**WHAT YOU SHOULD DO**
Retype the entries exactly, keeping every line intact.

**INFORMATION PROVIDED**
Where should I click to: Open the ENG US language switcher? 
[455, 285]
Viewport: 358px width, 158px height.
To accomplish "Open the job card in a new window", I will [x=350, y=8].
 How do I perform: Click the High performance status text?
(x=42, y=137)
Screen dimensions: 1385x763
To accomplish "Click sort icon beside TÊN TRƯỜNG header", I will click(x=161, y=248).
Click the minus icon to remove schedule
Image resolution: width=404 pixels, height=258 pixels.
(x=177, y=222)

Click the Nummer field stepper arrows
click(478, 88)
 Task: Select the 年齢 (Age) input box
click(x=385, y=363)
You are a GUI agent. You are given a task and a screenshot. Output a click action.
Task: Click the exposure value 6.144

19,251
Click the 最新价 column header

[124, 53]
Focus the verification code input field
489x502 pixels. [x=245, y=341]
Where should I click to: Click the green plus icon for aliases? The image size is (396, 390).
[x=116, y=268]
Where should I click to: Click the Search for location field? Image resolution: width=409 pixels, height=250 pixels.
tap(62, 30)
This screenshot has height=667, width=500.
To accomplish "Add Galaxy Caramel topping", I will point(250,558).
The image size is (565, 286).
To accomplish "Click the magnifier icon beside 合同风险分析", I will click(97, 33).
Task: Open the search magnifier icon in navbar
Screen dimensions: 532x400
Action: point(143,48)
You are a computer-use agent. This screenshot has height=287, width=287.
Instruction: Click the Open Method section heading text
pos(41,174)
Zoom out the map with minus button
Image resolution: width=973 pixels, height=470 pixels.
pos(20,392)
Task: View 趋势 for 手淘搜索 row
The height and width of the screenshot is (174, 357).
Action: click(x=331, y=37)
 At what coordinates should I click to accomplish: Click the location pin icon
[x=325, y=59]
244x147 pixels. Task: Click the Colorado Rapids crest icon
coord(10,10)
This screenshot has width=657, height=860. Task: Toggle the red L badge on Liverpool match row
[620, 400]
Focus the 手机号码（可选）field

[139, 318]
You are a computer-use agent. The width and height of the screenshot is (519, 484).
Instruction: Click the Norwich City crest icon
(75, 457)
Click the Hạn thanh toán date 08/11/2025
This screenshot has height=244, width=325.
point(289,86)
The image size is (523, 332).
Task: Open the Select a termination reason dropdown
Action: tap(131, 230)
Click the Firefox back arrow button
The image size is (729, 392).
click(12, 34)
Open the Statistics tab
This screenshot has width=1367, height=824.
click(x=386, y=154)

**ANSWER SECTION**
Where should I click to: Open the ENG US language switcher? 
[455, 285]
Viewport: 358px width, 158px height.
To accomplish "Open the job card in a new window", I will [x=350, y=8].
 How do I perform: Click the High performance status text?
(x=42, y=137)
Screen dimensions: 1385x763
To accomplish "Click sort icon beside TÊN TRƯỜNG header", I will click(x=161, y=248).
Click the minus icon to remove schedule
Image resolution: width=404 pixels, height=258 pixels.
(x=177, y=222)

Click the Nummer field stepper arrows
click(478, 88)
 Task: Select the 年齢 (Age) input box
click(x=385, y=363)
You are a GUI agent. You are given a task and a screenshot. Output a click action.
Task: Click the exposure value 6.144

19,251
Click the 最新价 column header

[124, 53]
Focus the verification code input field
489x502 pixels. [x=245, y=341]
Where should I click to: Click the green plus icon for aliases? The image size is (396, 390).
[x=116, y=268]
Where should I click to: Click the Search for location field? Image resolution: width=409 pixels, height=250 pixels.
tap(62, 30)
This screenshot has height=667, width=500.
To accomplish "Add Galaxy Caramel topping", I will point(250,558).
The image size is (565, 286).
To accomplish "Click the magnifier icon beside 合同风险分析", I will click(97, 33).
Task: Open the search magnifier icon in navbar
Screen dimensions: 532x400
Action: point(143,48)
You are a computer-use agent. This screenshot has height=287, width=287.
Instruction: Click the Open Method section heading text
pos(41,174)
Zoom out the map with minus button
Image resolution: width=973 pixels, height=470 pixels.
pos(20,392)
Task: View 趋势 for 手淘搜索 row
The height and width of the screenshot is (174, 357).
Action: click(x=331, y=37)
 At what coordinates should I click to accomplish: Click the location pin icon
[x=325, y=59]
244x147 pixels. Task: Click the Colorado Rapids crest icon
coord(10,10)
This screenshot has width=657, height=860. Task: Toggle the red L badge on Liverpool match row
[620, 400]
Focus the 手机号码（可选）field

[139, 318]
You are a computer-use agent. The width and height of the screenshot is (519, 484).
Instruction: Click the Norwich City crest icon
(75, 457)
Click the Hạn thanh toán date 08/11/2025
This screenshot has height=244, width=325.
point(289,86)
The image size is (523, 332).
Task: Open the Select a termination reason dropdown
Action: tap(131, 230)
Click the Firefox back arrow button
The image size is (729, 392).
click(12, 34)
Open the Statistics tab
This screenshot has width=1367, height=824.
click(x=386, y=154)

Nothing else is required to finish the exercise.